2. I don't think I'm ready yet, nor do I think I will be in the near future.
3. I don't think I necessarily believe in all that "love of my life" stuff.
4. I reside in a land with a large divorce rate, so life-partner is evidently a pretty tall order.
5. I'm extremely picky.

Whilst I don't see how I'm likely to meet anyone who overcomes all that soon, I never say never, so meh.


----------



## changos (Nov 21, 2011)

highlandstorm said:


> I think I eventually will, but not necessarily someone I'm happy with... *I might just marry someone I get along with... *


Found someone like that, we get along amazingly well. We've been hanging out for a few years now, but there is no spark... things are tasteless  so I don't want to take things to the next level.


----------



## L (Aug 12, 2011)

highlandstorm said:


> Does it not bother you? I feel awful asking for something I cannot give back.
> 
> Some people seem a lot more selfless in relationships, or expect nothing they can't give.


It's one of those things you learn to compromise. In actuality does not everybody not want things they themselves cannot give back, I know I do. The only difference is that I am more realistic and I know what can and what cannot be.

It's only human to want more.

Love for me is the ability to want to be with someone despite their flaws.


----------



## VanVinci (Dec 11, 2011)

White Flag.
Long ago.


----------



## Drewbie (Apr 28, 2010)

Very confident as I_ already have_ found my life partner. This is one of those situations when for a moment I pity romantically inclined people.

Romantic love seems so fleeting and unstable. It seems like it would be impossible to find someone to romantically commit yourself to, who would also do the same for you, and then you'd have to work the rest of your lives to keep that feeling going without falling into the many pitfalls that lay in wait to end, distract, or damage romantic attraction. Especially as I have yet to find a fixed idea of what romantic love even is, how can people commit to something that is so subjective and apt to redefinition? *cough* Anyway...

I had a really easy time deciding who I would spend the rest of my life with because he's my best friend and we don't have romantic feelings between us to complicate things, just a desire to keep each others company for as long as we can and take care of each other, while not being so wrapped up in each other that we expect to live with or otherwise be constantly involved with the other. I can't really imagine why anyone else would want to do it another way and the fact that people seem to be drawn to do it another way _by instinct_ is really, really confusing and tragic to me.

* Data rows
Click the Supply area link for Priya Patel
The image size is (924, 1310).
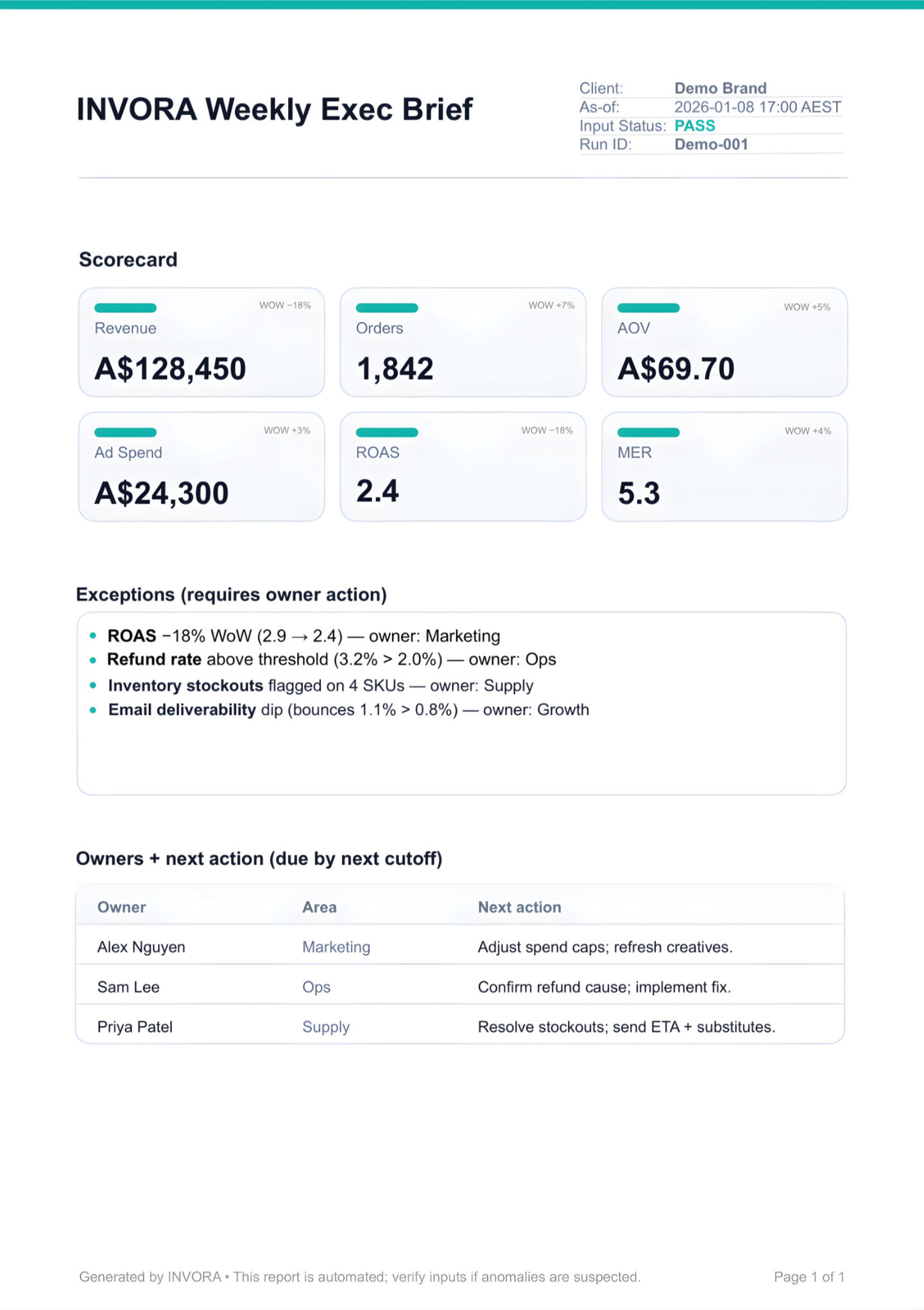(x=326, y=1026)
==
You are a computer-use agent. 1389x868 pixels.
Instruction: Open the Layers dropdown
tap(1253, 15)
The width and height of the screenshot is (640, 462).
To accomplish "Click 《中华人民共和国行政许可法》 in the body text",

* Task brief
Answer these questions using the thread about finding a life partner:
1. How long has changos been hanging out with the person they get along with?
2. How does L define love?
3. Who did Drewbie choose as a life partner?
You won't need the rows for any of this.

* Written response
1. A few years.
2. As the ability to want to be with someone despite their flaws.
3. Drewbie's best friend.